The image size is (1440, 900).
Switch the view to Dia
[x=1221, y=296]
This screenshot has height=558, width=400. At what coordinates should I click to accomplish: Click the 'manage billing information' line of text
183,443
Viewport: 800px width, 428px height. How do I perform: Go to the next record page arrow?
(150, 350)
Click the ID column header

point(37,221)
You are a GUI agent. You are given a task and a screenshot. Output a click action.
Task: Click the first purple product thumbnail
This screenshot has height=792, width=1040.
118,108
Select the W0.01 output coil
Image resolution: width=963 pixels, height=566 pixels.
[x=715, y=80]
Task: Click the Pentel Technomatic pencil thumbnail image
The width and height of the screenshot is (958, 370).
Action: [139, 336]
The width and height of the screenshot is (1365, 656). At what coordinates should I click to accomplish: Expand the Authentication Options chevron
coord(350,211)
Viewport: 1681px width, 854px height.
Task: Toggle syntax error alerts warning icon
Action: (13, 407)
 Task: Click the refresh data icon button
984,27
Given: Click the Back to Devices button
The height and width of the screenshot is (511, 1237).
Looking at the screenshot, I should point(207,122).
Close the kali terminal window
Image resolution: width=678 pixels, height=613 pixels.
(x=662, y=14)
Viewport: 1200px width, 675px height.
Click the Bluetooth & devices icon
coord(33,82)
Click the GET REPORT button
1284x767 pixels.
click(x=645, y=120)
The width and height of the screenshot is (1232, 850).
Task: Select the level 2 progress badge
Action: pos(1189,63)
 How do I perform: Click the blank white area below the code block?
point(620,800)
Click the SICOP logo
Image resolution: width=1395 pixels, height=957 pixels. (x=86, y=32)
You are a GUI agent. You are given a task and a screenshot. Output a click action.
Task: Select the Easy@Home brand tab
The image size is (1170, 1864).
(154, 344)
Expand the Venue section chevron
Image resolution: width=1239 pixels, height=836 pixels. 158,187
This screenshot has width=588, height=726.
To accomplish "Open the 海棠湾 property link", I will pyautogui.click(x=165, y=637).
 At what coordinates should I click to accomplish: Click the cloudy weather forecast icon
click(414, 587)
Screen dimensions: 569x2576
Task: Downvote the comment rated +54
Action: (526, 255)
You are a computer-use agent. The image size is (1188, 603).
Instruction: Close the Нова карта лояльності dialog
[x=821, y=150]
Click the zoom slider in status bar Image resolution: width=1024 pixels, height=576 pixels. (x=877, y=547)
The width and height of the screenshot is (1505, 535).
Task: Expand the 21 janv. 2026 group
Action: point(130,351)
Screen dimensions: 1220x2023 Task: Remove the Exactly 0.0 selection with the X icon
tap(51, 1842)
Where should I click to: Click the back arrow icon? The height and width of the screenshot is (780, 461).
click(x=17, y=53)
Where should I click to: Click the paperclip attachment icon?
==========
PROBLEM DETAILS: Repeat each record exactly, leaving nothing out.

RESPONSE BELOW:
The image size is (1440, 900).
Switch the view to Dia
[x=1221, y=296]
This screenshot has height=558, width=400. At what coordinates should I click to accomplish: Click the 'manage billing information' line of text
183,443
Viewport: 800px width, 428px height. How do I perform: Go to the next record page arrow?
(150, 350)
Click the ID column header

point(37,221)
You are a GUI agent. You are given a task and a screenshot. Output a click action.
Task: Click the first purple product thumbnail
This screenshot has height=792, width=1040.
118,108
Select the W0.01 output coil
Image resolution: width=963 pixels, height=566 pixels.
[x=715, y=80]
Task: Click the Pentel Technomatic pencil thumbnail image
The width and height of the screenshot is (958, 370).
Action: [139, 336]
The width and height of the screenshot is (1365, 656). At what coordinates should I click to accomplish: Expand the Authentication Options chevron
coord(350,211)
Viewport: 1681px width, 854px height.
Task: Toggle syntax error alerts warning icon
Action: (13, 407)
 Task: Click the refresh data icon button
984,27
Given: Click the Back to Devices button
The height and width of the screenshot is (511, 1237).
Looking at the screenshot, I should point(207,122).
Close the kali terminal window
Image resolution: width=678 pixels, height=613 pixels.
(x=662, y=14)
Viewport: 1200px width, 675px height.
Click the Bluetooth & devices icon
coord(33,82)
Click the GET REPORT button
1284x767 pixels.
click(x=645, y=120)
The width and height of the screenshot is (1232, 850).
Task: Select the level 2 progress badge
Action: pos(1189,63)
 How do I perform: Click the blank white area below the code block?
point(620,800)
Click the SICOP logo
Image resolution: width=1395 pixels, height=957 pixels. (x=86, y=32)
You are a GUI agent. You are given a task and a screenshot. Output a click action.
Task: Select the Easy@Home brand tab
The image size is (1170, 1864).
(154, 344)
Expand the Venue section chevron
Image resolution: width=1239 pixels, height=836 pixels. 158,187
This screenshot has width=588, height=726.
To accomplish "Open the 海棠湾 property link", I will pyautogui.click(x=165, y=637).
 At what coordinates should I click to accomplish: Click the cloudy weather forecast icon
click(414, 587)
Screen dimensions: 569x2576
Task: Downvote the comment rated +54
Action: (526, 255)
You are a computer-use agent. The image size is (1188, 603).
Instruction: Close the Нова карта лояльності dialog
[x=821, y=150]
Click the zoom slider in status bar Image resolution: width=1024 pixels, height=576 pixels. (x=877, y=547)
The width and height of the screenshot is (1505, 535).
Task: Expand the 21 janv. 2026 group
Action: point(130,351)
Screen dimensions: 1220x2023 Task: Remove the Exactly 0.0 selection with the X icon
tap(51, 1842)
Where should I click to: Click the back arrow icon? The height and width of the screenshot is (780, 461).
click(x=17, y=53)
Where should I click to: Click the paperclip attachment icon?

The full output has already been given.